Juveniles are particularly vulnerable during interrogations because their minds are not yet fully developed and they are more easily susceptible to the power of suggestion, said Emily Haney-Caron, an assistant professor of psychology at John Jay College of Criminal Justice in New York. 

Others view the legislature’s action as far too tepid.

“The Illinois Legislature took a nice first step but it really doesn’t go far enough. Police shouldn’t be allowed to lie to anyone – whether they are an adult or a juvenile,” Saul Kassin, a distinguished professor of psychology at John Jay, said,

Kassin added it is time for the Supreme Court to revisit the Frasier vs. Cupp decision.

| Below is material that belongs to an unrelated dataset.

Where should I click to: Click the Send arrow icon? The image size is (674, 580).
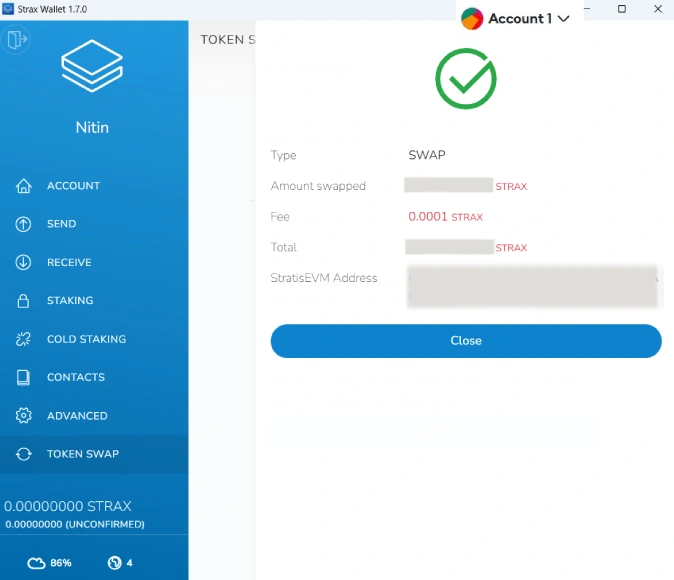[x=23, y=224]
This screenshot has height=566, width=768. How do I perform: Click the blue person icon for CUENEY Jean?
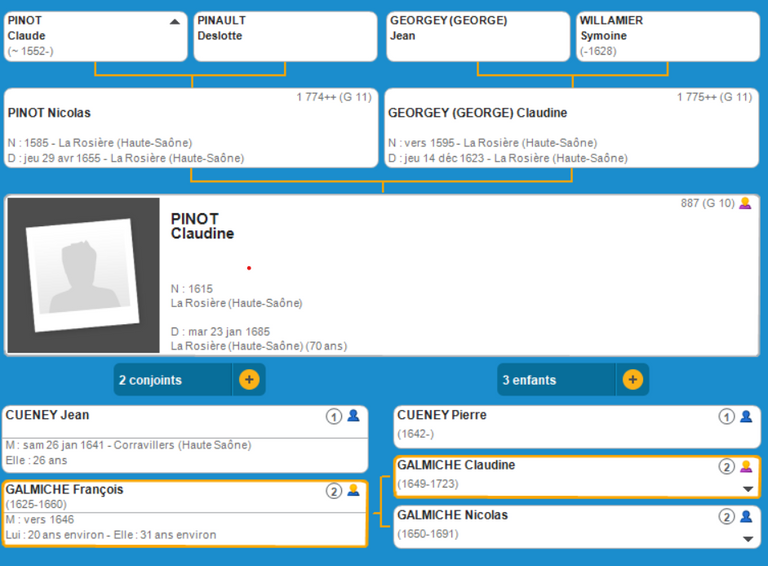click(x=353, y=416)
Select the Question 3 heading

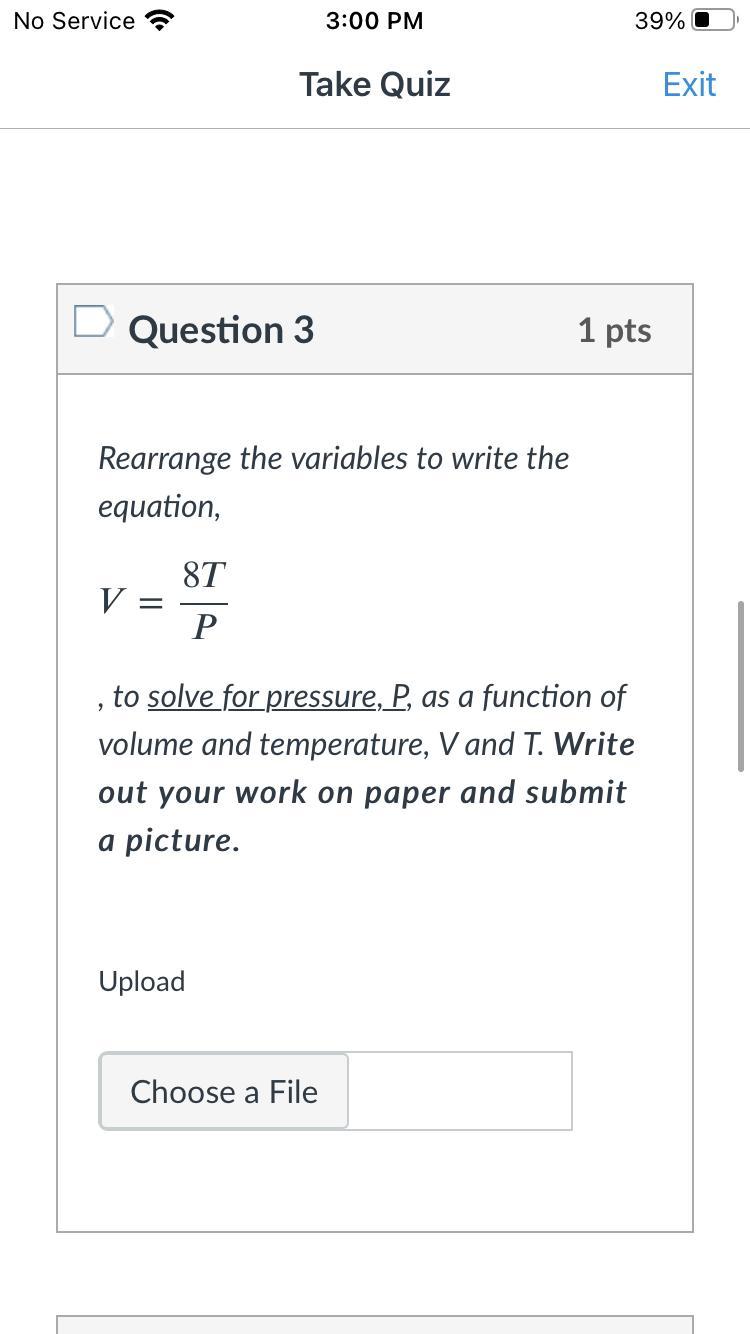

“Look how much we have learned about psychology in the last 50 years. Most people come into these interrogations unaware that the police can lie to them. People can be psychologically manipulated into confessing to crimes they didn’t commit – particularly when they are lied to. It confuses their reality. The Supreme Court decision predates the Innocence Project movement. We know now that thousands of people have been wrongly convicted – many through false confessions.”

While the Illinois legislation does not go far enough – it is momentous nonetheless. Illinois has gone further than any other state in restricting when police officers can lie to those they have sworn to serve.

Let us hope this is just a beginning. It should never be acceptable for officers to lie to get a confession.